Where the show’s original run(s) felt timeless, even when it took jabs at contemporary subjects, 'The Impossible Stream' could age quickly as Fry attempts to binge-watch every TV show ever made.
That includes signing up to Fulu ("the fourth most-popular streaming service," Fry quips) and quickly rattling through a handful of mildly amusing Interdimensional Cable-style mash-ups that mostly serve as vehicles for jokes about Siri and the deprecating value of NFTs.
Futurama’s return also dips into a tried-and-tested comedy well that has emerged as the low-hanging fruit of choice during its decade in hibernation: meta humor. You’ll be tired of the wink-wink, nudge-nudge jokes about a series being repeatedly canceled long before its fourth or fifth jab at Hulu. Pro tip: be more Futurama and less Rick and Morty.
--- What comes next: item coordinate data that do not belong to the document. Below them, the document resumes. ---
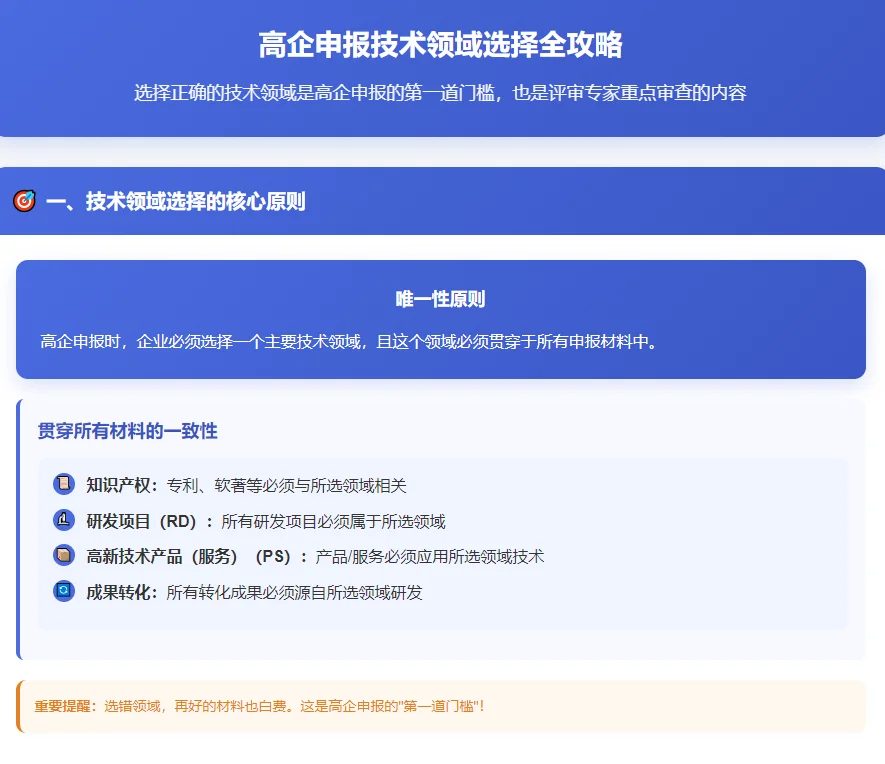This screenshot has height=764, width=885.
Task: Click the target dart icon beside section heading
Action: 23,201
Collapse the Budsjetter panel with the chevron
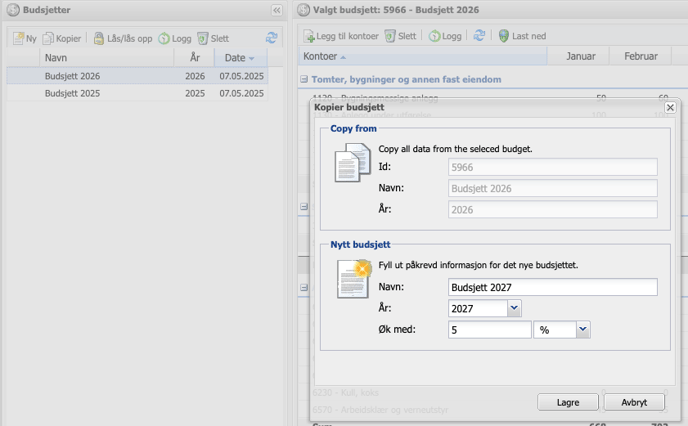 (x=277, y=10)
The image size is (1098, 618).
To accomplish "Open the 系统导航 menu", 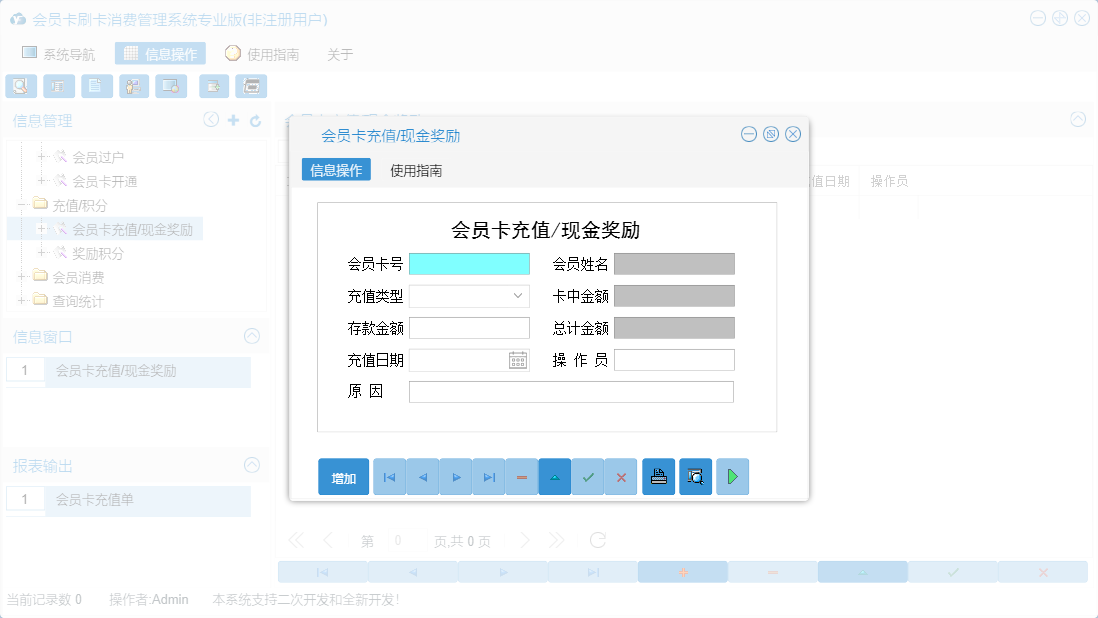I will 60,53.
Thankfully, the show’s penchant for vaudeville-style sight gags and silly wordplay still remains. It’s here where the show, with scary efficiency, hits the heights of even its first few seasons. It turns what could have been a tired premise into one that feels like it’s ripped straight from the show’s original classic run of high concept capers.
The script, penned by Patric M. Verrone, a veteran who has 15 episodes under his belt, contains several zingers, from the (brilliantly) groan-worthy to the incredibly funny – including a pitch-perfect gag about "PC crowds" in a shock-value stand-up routine attended by, you guessed it, personal computers.
Party like it's 3023
Most pleasingly of all, the show’s dynamic among the Planet Express crew – perhaps because of its stop-start history – still feels fresh. Zoidberg is a willing participant for absurdist gags, while Professor Farnsworth’s doddery mutterings are always good for a chuckle or two. Bender gets the best line of the episode, though, with a cheeky aside seemingly referring to John DiMaggio’s protracted pay dispute. Yes, despite the Hulu horse being well and truly beaten here, the level of disdain thrown at Futurama’s paymasters here feels positively Simpsons-like in its razor-sharp execution.
It’s a slight shame, then, that the premise sidelines Fry for so much of its runtime. Instead, Leela and Bender are tasked with producing and writing new instalments of All My Circuits (yes, robot thesp Calculon is back and firing on all cylinders) before Fry runs out of episodes – and his brain shuts down.
Fry’s puppy-dog enthusiasm carries so much of Futurama that you forget how much you miss it when it’s absent. Indeed, much of 'The Impossible Stream' is front-loaded, its biggest laughs and warmest moments arriving within the first 10 minutes. What comes after – complete with Calculon trying to speed through his scenes in a nod to the advent of Gen Z’s 2x speed viewing habits – is still entertaining but slightly pales in comparison to Futurama confidently striding in and picking up like it never went anywhere just minutes earlier.
The Planet Express team may go on to have bigger, better adventures in its return season, but few will provoke as much joy as 'The Impossible Stream.' The piercingly comical joke-every-20-seconds rhythm remains, as does the brainier side of the show, the one that loves to contort its way past obvious punchlines before eventually arriving back at the obvious – and somehow even funnier – payoff.
The Futurama season 11 premiere is not without its flaws but, on this evidence, even the Neutral Planet would be hard pressed not to find positives in a riotous and unlikely comeback story. They’re back, baby!